3. The only principal to go public about sexual orientation or position on marriage equality was David Broockman. He says he’s gay and supports same sex marriage, but was critical in debunking the study that he claims to have been hyper-enthusiastic about.
In summary, I don’t think the retraction story tells us anything about the political biases of academic social science. To the extent that Michael LaCour displayed a visible agenda, it was about self-advancement, and not any apparent cause. If he cared about the causes at stake, the story is even worse, for he convinced groups that he would have supported to embrace and fund strategies that were, minimally, unproven, and likely less effective than other approaches. [Kieran Healey made this point effectively on his invaluable blog a week ago.] It could be worse: might the strategy of long-form open ended conversations with gay canvassers have been completely counterproductive to causes he might endorse? There is, in fact, non-retracted peer-reviewed social science that finds appeals coming from someone similar to the target are more likely to be effective than appeals from someone different.

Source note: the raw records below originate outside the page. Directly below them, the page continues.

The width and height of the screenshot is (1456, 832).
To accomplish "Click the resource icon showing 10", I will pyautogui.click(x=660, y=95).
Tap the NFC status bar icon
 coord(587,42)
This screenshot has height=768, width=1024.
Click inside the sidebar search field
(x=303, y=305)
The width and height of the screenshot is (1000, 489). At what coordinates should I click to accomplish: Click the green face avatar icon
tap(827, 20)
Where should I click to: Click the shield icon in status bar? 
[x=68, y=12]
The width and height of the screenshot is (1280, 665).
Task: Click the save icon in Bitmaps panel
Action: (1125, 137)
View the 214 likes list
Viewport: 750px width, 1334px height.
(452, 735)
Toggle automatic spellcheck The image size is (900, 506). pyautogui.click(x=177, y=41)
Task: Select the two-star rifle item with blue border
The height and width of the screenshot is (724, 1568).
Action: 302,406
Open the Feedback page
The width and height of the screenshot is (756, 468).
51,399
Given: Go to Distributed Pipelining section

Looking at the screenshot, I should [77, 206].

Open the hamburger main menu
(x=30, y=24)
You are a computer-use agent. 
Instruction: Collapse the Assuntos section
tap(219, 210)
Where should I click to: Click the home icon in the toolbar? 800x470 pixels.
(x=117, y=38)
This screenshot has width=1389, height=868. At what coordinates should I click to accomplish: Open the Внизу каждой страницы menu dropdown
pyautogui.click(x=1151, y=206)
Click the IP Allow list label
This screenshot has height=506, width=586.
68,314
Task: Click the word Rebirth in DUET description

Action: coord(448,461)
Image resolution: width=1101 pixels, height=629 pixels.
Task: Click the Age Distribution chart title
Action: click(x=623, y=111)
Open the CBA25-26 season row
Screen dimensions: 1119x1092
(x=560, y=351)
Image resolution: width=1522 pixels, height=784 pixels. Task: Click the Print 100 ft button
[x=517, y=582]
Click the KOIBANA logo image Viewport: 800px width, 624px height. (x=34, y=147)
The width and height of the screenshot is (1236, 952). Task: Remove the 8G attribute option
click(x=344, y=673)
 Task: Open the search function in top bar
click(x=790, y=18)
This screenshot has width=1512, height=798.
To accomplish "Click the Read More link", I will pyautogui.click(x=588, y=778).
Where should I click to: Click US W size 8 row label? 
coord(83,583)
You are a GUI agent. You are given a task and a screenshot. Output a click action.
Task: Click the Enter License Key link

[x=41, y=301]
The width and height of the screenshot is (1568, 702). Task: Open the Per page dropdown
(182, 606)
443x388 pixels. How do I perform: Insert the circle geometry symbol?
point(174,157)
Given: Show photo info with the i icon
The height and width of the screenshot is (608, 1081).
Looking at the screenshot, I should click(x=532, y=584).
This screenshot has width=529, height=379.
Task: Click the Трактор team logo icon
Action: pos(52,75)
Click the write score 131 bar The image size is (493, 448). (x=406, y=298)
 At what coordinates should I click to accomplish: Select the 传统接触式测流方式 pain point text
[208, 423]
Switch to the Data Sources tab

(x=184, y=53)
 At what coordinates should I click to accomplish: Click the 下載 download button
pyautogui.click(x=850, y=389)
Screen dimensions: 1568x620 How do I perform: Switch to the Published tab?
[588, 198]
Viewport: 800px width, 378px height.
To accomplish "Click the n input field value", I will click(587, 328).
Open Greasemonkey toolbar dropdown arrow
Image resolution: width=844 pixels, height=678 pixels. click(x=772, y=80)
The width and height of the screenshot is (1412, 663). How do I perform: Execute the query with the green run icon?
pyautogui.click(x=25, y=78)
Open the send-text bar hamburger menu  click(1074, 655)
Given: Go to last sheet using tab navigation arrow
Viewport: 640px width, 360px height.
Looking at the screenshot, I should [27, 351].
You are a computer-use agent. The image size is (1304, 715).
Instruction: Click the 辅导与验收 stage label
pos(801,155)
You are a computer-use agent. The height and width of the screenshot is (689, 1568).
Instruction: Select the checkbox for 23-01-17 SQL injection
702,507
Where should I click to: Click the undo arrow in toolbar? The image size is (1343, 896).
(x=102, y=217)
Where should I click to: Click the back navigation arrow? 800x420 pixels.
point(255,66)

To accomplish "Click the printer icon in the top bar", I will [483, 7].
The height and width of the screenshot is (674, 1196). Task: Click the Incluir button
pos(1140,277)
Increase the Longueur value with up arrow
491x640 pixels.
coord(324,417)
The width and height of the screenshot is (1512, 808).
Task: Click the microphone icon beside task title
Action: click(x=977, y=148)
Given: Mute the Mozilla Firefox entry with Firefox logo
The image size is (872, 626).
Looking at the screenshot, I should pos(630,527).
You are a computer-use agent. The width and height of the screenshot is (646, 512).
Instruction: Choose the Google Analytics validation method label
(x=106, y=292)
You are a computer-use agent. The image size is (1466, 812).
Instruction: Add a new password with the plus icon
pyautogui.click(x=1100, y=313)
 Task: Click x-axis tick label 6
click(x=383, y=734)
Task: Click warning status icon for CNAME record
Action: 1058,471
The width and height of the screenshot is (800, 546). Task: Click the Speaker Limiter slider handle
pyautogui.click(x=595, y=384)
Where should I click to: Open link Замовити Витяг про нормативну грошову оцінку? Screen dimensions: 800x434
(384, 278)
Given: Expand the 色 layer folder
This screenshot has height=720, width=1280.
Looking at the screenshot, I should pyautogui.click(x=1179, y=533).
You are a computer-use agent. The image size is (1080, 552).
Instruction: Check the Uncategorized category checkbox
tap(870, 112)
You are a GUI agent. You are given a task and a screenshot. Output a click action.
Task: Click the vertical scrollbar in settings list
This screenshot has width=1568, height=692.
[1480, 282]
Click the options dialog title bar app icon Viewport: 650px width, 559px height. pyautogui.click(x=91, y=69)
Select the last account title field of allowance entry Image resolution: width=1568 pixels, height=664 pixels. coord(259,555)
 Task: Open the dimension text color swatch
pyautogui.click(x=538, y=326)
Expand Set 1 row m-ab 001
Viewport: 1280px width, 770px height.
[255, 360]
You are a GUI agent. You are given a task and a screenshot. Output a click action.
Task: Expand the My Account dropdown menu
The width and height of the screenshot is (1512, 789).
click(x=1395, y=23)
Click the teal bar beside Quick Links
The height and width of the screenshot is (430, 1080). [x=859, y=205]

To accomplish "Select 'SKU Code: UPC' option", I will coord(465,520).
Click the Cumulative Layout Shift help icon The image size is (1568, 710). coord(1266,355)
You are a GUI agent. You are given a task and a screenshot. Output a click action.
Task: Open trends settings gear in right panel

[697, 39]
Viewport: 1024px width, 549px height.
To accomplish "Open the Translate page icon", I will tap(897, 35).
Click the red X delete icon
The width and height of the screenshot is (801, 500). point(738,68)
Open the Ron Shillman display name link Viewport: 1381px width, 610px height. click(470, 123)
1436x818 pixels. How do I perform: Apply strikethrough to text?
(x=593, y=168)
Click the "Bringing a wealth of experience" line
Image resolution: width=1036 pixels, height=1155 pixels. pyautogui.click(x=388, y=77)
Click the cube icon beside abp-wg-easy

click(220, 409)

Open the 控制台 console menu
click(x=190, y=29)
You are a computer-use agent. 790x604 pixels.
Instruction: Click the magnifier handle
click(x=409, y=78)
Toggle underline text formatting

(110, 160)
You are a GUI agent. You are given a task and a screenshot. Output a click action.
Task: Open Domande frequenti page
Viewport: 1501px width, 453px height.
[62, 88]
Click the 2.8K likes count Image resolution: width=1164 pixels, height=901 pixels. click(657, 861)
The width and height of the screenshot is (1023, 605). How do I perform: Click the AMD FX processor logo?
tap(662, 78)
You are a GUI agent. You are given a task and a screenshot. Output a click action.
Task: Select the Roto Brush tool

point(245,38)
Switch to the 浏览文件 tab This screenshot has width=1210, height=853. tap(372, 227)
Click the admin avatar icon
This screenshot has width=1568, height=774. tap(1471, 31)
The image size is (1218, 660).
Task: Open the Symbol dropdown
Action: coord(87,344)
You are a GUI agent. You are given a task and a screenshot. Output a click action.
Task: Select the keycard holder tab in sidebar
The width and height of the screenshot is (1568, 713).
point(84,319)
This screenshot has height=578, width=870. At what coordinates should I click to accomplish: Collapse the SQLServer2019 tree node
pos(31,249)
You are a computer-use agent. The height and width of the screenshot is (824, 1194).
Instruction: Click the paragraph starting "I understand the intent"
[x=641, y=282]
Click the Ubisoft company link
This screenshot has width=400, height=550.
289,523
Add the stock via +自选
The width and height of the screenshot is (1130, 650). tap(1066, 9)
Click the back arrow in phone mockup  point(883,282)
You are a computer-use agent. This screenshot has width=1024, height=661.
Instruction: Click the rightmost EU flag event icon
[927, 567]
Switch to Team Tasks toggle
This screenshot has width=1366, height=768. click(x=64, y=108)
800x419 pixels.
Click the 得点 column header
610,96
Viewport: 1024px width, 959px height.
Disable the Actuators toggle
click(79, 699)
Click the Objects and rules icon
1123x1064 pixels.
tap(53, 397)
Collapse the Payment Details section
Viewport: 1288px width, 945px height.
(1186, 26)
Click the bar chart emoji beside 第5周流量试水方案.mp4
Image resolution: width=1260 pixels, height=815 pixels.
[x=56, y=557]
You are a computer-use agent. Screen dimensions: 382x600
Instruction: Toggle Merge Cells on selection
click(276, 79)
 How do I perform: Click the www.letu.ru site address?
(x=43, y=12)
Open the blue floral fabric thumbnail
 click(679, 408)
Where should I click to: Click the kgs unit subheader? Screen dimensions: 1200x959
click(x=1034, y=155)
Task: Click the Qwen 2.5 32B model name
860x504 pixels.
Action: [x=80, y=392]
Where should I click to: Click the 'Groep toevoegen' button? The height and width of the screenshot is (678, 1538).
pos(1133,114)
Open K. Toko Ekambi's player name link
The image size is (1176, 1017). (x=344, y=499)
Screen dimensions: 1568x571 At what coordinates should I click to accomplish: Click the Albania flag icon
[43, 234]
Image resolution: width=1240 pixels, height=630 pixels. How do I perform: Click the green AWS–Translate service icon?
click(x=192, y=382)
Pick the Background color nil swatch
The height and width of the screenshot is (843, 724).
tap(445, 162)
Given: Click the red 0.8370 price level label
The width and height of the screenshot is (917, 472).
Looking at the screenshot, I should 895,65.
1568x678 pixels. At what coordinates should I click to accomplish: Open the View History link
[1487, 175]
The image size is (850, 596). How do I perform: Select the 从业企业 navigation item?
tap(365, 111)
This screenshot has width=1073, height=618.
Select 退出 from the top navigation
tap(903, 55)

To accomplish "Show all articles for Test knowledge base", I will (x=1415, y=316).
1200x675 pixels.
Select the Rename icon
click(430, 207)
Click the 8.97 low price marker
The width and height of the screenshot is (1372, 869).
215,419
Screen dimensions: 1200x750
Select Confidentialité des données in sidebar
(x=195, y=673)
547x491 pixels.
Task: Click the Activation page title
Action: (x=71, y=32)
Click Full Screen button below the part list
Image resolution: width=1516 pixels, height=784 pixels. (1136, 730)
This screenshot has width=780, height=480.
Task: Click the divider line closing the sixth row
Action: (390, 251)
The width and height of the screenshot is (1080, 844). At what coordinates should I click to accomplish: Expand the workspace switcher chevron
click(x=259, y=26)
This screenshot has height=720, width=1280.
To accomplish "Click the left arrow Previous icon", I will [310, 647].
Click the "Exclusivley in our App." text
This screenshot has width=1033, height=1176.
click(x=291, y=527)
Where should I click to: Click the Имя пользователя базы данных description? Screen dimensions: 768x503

Many researchers go wrong when they decide to research questions that they already know the answers to. Mark Regnerus, a tenured sociologist at the University of Texas, provides an unfortunate example of how activist social science goes wrong. Regnerus has been been clear about his moral and political commitments, particularly his opposition to same sex marriage. With initially camouflaged support from a group that agreed with him, he assembled a large data set to find the downsides for children of growing up in a gay household. To get to this finding, he had to squeeze and twist the data in ways that violate basic social science practices. He gave his political opponents–and the federal judge he testified before–plenty of material to use in discrediting both his claims and his integrity. The work didn’t help his cause.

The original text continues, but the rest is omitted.